Le cas est presque le même pour la Gruyère et les vallées du Valais. Genève, en revanche, « canton urbain par excellence est moins attiré par les pratiques paramédicales, observe Magali Jenny. Les guérisseurs qui s’y sont installés, pour la plupart d’origine étrangère, ont suivi des cours et sont inscrits comme thérapeutes ».

Autre motif de différence : la confession. « Dans les cantons catholiques, les gens, habitués à adresser leurs prières aux saints, consultent plus facilement un praticien », affirme l’auteure. Avant d’ajouter que, selon les régions, certains hôpitaux soumettent aux malades une liste de guérisseurs. « Je l’ai observé, dit-elle, surtout dans les services de radio-oncologie où les formules de faiseurs de secret sont appréciées par le patients ».

Magie blanche ? Oui et non, c’est selon que l’on soit sceptique ou confiant.

Magali Jenny, elle, a foi dans son travail. Elle veut absolument poursuivre sa recherche qu’elle étendra à la Suisse alémanique où elle a déjà commencé à « traquer » les guérisseurs. Sa démarche aboutira à la publication d’un livre. Pour quand ? Elle ne nous le dira pas. Elle aussi a ses secrets.

Ghania Adamo, swissinfo.ch

«Guérisseurs, rebouteux et faiseurs de secret en Suisse romande » de Magali Jenny. Editions Favre, Lausanne, 287 pages.

«Née à Fribourg, en octobre 1971, je vis actuellement à Fribourg et j’ai obtenu ma licence en anthropologie sociale, en 2005, à l’Université de Berne.

Ma passion est l’ethnologie sous toutes ses formes.

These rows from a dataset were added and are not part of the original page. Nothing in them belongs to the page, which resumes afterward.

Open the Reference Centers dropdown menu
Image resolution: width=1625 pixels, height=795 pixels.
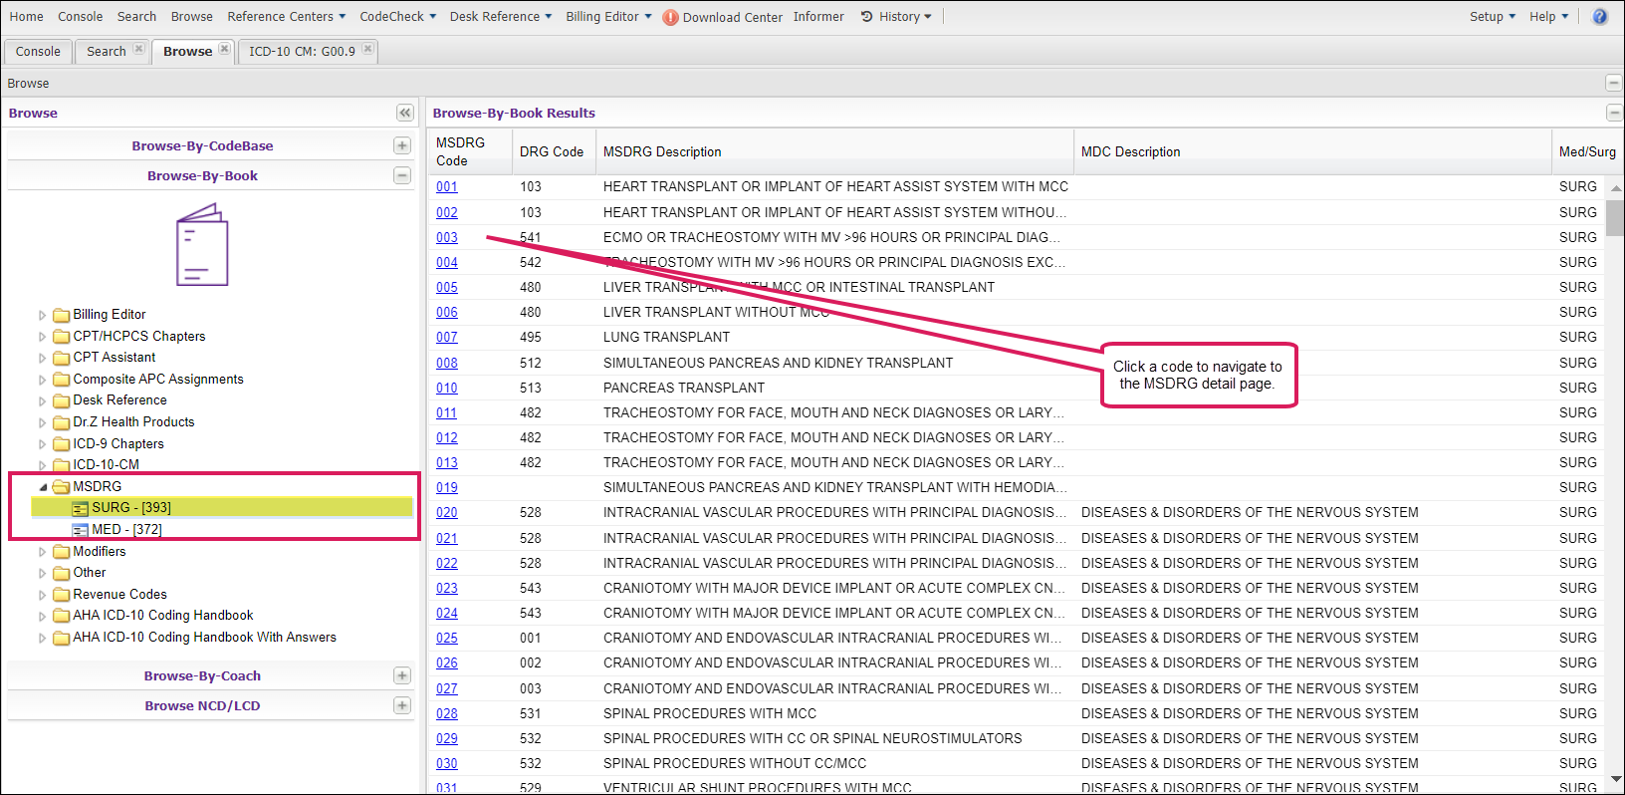pos(286,17)
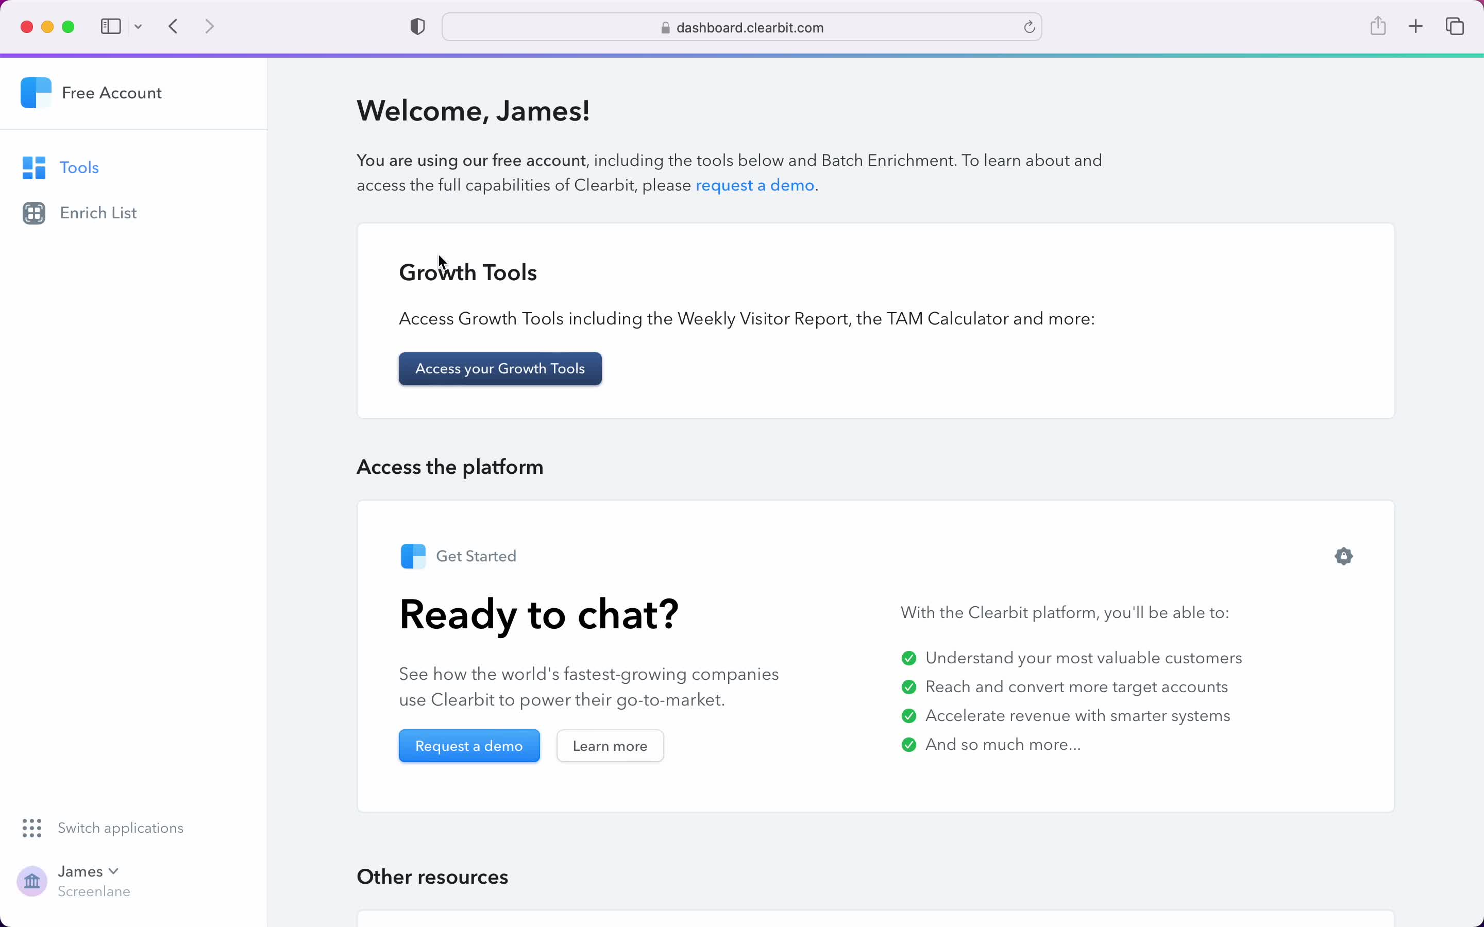Click the settings gear icon on Get Started card
1484x927 pixels.
tap(1343, 555)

Mes hobbies sont la lecture, le sport, la moto, le cinéma et l’apprentissage des langues.

Voyageuse dans l’âme, je sais apprécier les moments passés avec ma famille et mes amis (…).

Mon expérience professionnelle riche et hétéroclite, des aptitudes rédactionnelles et verbales, des compétences dans le domaine de l’enseignement (…) me permettent d’être à l’aise dans des fonctions pluridisciplinaires et des milieux multiculturels.

Alliant rapidité de compréhension, curiosité intellectuelle et capacité d’intégration, j’ai assimilé de bonnes connaissances dans des domaines aussi divers que l’hôtellerie, les soins médicaux et le journalisme ».